- **What you need to do**
Only a number is expected here: the count of lines in the data that contain "Choose".
■ ■ ■ ■ ■
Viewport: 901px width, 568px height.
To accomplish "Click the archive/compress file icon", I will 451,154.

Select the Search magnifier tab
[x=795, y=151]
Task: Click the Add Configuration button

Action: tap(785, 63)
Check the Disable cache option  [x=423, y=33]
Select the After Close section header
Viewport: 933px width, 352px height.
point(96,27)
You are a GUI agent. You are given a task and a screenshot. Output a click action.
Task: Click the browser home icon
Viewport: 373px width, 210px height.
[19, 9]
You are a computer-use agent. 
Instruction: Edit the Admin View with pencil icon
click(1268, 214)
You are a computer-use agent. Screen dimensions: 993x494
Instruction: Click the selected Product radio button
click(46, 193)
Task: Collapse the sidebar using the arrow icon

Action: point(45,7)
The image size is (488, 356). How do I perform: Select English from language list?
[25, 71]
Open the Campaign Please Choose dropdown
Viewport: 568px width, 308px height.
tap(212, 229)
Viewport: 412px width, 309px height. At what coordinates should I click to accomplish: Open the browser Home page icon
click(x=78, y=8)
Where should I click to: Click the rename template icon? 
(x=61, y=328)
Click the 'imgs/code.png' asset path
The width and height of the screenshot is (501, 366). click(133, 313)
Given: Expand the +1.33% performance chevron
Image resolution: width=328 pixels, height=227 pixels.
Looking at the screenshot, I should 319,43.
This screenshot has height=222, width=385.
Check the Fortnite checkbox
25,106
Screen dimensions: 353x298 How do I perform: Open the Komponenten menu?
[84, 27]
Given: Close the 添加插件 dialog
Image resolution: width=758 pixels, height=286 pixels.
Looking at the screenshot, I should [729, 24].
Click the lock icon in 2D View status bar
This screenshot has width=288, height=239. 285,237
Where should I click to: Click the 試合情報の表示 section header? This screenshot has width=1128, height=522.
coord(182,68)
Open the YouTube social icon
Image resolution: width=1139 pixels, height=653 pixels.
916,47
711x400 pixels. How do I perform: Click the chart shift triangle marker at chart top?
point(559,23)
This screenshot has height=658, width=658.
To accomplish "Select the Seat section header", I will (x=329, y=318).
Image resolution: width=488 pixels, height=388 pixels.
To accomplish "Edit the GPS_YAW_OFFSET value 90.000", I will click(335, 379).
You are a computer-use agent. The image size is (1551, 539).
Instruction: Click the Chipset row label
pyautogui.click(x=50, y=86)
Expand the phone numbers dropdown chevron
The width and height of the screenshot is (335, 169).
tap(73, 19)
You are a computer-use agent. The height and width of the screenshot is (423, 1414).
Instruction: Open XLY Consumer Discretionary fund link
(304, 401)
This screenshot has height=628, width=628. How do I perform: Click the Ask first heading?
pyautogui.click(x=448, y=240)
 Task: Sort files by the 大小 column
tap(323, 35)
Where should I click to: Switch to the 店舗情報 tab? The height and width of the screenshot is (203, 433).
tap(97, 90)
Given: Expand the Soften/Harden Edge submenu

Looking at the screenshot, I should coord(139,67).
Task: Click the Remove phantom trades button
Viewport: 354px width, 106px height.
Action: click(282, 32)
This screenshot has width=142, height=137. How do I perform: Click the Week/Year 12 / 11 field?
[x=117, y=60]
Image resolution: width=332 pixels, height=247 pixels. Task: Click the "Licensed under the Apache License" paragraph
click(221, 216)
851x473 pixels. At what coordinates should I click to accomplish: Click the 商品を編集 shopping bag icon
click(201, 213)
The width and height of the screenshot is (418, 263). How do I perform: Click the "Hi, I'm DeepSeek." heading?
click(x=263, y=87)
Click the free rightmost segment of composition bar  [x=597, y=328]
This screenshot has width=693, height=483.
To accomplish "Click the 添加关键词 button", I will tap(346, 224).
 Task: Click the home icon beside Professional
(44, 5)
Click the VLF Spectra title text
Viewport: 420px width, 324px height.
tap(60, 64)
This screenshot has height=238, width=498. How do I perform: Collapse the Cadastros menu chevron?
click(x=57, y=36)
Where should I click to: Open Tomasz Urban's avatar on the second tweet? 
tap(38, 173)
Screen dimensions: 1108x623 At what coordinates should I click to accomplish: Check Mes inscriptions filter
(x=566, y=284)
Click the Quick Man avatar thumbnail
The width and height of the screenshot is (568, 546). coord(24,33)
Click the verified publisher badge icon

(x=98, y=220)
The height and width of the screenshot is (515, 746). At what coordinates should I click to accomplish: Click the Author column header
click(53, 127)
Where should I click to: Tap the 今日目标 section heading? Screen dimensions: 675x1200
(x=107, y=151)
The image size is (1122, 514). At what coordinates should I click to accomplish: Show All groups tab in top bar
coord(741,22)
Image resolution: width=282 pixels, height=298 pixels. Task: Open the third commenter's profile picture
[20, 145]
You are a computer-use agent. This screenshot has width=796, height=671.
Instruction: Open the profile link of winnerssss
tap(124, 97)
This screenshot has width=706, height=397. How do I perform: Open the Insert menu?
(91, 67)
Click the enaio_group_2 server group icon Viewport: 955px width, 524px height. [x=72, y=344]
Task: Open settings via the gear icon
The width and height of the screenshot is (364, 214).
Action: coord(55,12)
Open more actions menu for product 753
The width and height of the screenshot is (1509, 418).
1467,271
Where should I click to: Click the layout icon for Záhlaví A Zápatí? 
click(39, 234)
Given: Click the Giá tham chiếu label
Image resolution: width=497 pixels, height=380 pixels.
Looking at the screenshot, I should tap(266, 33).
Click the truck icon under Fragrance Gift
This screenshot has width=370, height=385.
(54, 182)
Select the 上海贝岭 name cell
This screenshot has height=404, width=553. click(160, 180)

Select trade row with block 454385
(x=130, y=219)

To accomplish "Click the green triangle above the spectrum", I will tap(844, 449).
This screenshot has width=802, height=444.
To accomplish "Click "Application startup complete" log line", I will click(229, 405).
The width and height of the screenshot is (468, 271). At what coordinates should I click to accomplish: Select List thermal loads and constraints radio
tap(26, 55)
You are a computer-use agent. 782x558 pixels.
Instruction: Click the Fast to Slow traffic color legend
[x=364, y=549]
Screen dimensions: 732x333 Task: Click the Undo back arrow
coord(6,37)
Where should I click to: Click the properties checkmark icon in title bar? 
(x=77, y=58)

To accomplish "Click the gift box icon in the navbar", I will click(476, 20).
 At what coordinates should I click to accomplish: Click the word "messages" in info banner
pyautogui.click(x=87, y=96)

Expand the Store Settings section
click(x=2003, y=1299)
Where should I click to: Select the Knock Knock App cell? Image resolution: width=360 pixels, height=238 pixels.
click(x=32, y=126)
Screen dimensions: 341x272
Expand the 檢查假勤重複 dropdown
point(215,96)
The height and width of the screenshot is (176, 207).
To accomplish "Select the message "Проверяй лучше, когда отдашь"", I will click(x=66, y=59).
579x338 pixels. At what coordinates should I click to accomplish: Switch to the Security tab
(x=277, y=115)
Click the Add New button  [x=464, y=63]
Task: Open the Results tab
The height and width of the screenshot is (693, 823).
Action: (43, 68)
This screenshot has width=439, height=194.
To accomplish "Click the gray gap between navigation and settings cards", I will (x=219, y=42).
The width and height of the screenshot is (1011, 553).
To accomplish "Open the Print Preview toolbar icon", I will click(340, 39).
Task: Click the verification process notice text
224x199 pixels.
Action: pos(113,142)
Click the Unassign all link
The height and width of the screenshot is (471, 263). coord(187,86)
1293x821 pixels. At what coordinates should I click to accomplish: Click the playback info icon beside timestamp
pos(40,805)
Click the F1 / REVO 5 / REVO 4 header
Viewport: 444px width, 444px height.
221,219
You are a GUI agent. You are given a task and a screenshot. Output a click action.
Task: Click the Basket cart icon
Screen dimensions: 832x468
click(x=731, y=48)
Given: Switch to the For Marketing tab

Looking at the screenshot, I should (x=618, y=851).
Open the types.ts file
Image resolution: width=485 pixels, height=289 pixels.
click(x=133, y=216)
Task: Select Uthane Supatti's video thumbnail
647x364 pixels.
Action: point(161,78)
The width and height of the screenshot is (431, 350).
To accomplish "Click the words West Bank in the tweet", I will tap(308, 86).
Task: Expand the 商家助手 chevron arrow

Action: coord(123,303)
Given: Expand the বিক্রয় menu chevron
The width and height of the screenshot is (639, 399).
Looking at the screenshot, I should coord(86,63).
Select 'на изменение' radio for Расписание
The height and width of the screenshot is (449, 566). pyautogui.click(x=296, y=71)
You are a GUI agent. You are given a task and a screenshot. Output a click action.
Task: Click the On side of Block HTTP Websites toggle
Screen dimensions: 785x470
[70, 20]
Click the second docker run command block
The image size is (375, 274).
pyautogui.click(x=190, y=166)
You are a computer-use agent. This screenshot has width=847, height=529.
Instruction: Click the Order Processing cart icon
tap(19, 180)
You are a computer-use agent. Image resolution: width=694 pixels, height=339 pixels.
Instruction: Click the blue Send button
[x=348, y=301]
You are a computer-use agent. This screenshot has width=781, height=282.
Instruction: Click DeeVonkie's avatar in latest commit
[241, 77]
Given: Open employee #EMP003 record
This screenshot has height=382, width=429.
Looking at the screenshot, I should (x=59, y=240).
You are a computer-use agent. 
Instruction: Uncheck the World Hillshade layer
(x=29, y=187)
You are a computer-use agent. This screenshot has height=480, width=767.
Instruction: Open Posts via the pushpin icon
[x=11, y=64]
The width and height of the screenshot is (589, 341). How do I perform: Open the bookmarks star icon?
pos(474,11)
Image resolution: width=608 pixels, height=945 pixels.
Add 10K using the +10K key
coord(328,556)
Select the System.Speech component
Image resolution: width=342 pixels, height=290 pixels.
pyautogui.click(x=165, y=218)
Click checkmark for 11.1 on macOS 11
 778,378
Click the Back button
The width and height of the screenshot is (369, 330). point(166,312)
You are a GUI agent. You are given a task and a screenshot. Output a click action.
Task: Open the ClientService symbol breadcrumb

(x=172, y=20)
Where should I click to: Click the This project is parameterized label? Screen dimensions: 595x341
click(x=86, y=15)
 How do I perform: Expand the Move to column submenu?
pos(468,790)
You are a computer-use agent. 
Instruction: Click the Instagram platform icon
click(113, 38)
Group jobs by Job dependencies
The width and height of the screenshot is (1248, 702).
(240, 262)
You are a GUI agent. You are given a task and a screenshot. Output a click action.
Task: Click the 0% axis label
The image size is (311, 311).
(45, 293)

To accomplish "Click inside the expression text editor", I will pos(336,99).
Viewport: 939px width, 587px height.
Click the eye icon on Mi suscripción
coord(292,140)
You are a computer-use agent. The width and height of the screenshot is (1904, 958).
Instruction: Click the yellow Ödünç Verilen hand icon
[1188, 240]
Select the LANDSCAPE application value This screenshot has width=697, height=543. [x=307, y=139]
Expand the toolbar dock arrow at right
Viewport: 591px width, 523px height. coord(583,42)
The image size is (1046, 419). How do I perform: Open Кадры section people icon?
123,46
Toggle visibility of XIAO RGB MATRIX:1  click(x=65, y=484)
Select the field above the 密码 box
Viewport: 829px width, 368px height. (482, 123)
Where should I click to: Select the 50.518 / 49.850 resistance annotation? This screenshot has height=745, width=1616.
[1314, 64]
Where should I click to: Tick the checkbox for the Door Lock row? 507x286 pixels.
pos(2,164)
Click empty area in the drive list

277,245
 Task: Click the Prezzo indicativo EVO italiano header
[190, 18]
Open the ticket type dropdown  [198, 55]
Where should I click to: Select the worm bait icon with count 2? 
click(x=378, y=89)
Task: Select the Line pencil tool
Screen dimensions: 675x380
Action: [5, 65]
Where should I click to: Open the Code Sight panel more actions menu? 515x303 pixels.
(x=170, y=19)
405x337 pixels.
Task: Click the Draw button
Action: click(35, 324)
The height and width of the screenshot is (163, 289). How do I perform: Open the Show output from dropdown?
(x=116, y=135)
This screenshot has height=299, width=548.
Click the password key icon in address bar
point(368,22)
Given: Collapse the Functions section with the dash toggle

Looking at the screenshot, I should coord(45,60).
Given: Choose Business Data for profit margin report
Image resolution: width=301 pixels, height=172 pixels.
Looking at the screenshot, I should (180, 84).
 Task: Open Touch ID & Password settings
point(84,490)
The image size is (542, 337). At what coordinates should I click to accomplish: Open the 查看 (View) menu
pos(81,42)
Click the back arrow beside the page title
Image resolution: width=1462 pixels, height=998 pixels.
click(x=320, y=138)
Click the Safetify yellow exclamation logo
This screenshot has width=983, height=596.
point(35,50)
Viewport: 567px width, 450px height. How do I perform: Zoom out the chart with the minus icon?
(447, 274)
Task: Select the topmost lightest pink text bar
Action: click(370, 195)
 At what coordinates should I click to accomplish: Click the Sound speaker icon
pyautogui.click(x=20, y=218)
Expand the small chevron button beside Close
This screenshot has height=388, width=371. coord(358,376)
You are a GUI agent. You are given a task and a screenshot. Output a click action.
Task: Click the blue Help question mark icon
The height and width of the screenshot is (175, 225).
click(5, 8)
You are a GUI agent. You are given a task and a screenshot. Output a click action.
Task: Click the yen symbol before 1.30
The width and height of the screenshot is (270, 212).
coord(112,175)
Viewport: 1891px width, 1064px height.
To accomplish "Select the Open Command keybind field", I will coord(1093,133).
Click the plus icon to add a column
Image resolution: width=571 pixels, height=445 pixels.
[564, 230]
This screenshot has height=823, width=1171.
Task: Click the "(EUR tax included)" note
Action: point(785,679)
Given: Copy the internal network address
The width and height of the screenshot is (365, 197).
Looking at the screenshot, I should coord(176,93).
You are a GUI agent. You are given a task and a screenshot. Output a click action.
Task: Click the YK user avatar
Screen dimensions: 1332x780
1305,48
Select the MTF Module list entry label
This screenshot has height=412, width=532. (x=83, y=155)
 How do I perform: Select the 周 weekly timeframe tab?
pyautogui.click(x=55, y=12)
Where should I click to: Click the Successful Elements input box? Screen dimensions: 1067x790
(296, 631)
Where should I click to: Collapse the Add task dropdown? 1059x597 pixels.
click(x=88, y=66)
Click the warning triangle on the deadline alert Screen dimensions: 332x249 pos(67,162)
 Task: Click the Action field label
■ ■ ■ ■ ■
- **Solution for this task**
2